As I understand, it is the (relatively new) theory of how the way a piece of information can be reproduced by an algorithm relates to the "randomness" or complexity of the piece of information. Gregory Chaitin, stepping in the footsteps of Kurt Goedel and Alan Turing, invented and published the theory when he was nineteen. The way the theory relates to Godel's theorem and Turing's Halting Problem is that Chaitin proved that there is no algorithm for testing whether any algorithm is the shortest way to compress a given peice of information, and therefore no true measure of the complexity of any sort of formal numeric entity.

In standard information theory, the discipline launched by Claude Shannon's famous paper, A Mathematical Theory of Communication, the 'information content' of a sequence of characters (string) is the number of bits it takes to represent that string as a binary sequence.

Suppose our string consists of the first 10,000,000 digits of pi. As each decimal digit is worth log2 10 bits (about 3.5) we can roughly calculate it will take a binary string about 35 million bits in length to represent it, so we would say the information content is 35 million bits.

But supposing we store the information in an ASCII representation instead: our string would now be 80,000,000 bits in length - as each decimal digit is taking one byte (the size of an ASCII character - 8 bits in length) to store.

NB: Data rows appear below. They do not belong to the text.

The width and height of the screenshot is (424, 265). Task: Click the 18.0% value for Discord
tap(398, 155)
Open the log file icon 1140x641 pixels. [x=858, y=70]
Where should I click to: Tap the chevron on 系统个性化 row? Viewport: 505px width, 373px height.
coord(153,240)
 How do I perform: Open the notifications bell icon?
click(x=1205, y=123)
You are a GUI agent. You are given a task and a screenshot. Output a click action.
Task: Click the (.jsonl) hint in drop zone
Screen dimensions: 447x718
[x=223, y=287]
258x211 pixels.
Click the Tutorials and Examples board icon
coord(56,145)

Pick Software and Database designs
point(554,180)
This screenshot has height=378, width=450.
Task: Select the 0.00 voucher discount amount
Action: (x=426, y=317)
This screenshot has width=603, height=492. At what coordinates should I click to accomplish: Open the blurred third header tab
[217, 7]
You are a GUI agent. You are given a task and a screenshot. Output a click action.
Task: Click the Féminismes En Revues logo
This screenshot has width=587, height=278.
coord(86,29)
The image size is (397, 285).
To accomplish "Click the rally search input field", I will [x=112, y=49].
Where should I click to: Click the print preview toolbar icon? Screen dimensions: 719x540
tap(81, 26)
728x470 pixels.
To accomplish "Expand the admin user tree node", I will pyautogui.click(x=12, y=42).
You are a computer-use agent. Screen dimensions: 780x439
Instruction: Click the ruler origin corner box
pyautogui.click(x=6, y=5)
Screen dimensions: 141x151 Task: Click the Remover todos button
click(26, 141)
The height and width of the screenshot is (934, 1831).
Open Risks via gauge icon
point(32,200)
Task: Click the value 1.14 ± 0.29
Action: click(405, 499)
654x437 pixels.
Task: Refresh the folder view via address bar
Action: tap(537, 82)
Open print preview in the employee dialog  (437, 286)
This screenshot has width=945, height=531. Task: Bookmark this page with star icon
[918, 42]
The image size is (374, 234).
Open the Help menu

We would like to say that, in some sense, the ASCII representation, at 80,000,000 bits, and the more efficient binary representation, at 35,000,000 bits, store the same amount of information.

In terms of Shannon's paper, the difference is accounted for in that the ASCII encoding used allows a larger set of possible messages than the 'decimal digit' encoding - in ASCII, we can write novels and treatises, for example, whereas in decimal digits we can only write numbers (unless we invoke some extra decoding...) In other words, the amount of information is log2 of (i.e. the number of bits to represent) the total number of same-length messages in our chosen encoding.

Now suppose we take our 80,000,000 bit ASCII string and apply gzip (or a cleverer compression program) to it. We will end up with a shorter string (guaranteed, because of the redundancy of using only 10 of the available 256 ascii characters.)

Given that we can always decompress this shorter string and get the ASCII representation we started with, is there not some sense in which these two strings represent the same amount of information?

In algorithmic information theory, a different approach is taken: the amount of information in a given string is defined as the length of the shortest program which will produce that string as output. One way to think about this is to regard the AIT information content as the lower limit to the compressibility of the string.

This quantity is known variously as kolmogorov complexity, algorithmic complexity and program-length complexity.

In the case of pi, this happens to be pretty small, because there are short programs which will go on producing digits of pi forever. We only need to add a counter that stops the output after our program prints the first 10,000,000 digits and we will have obtained a huge amount of 'compression'. A little thought shows we can get the next 10,000,000 digits out of our program at the very small cost of increasing the value of the counter (for which the length of the program would increase at no greater than log2 of the counter).

Small further alterations of the program will allow the output to be created as either an ASCII or binary representation.

So AIT tries to quantify the intuition that there is some sense in regarding each of these representations as containing the same amount of information - there must be some sense in saying a binary or an ASCII or a compressed representation of pi represent the same thing.

In AIT, the concept of program-length complexity is also used to provide a definition of randomness. A string is said to be random when its own length is equal or less than its program-length complexity - i.e. the string is as short or shorter than the shortest program that would produce it as output. This differs from the usual definition of randomness, which is a statistical one, specifying that all substrings (of up to a certain length) must appear tolerably equally often in the string.

In fact pi satisfies the statistical definition of randomness, but, as shown above, not the AIT one.

One interesting feature of this definition of randomness is that it is in general undecidable whether a string is random - because the shortest program that produces a given string as output is uncomputable, except for a finite number of strings (with N bits of axioms, you can determine program-length complexity where it is below or equal to N.)

This fact tends to go against there being many practical applications of AIT.

The terms algorithmic information theory and program-length complexity were coined by Gregory Chaitin to describe features of his own work on the foundations of mathematics.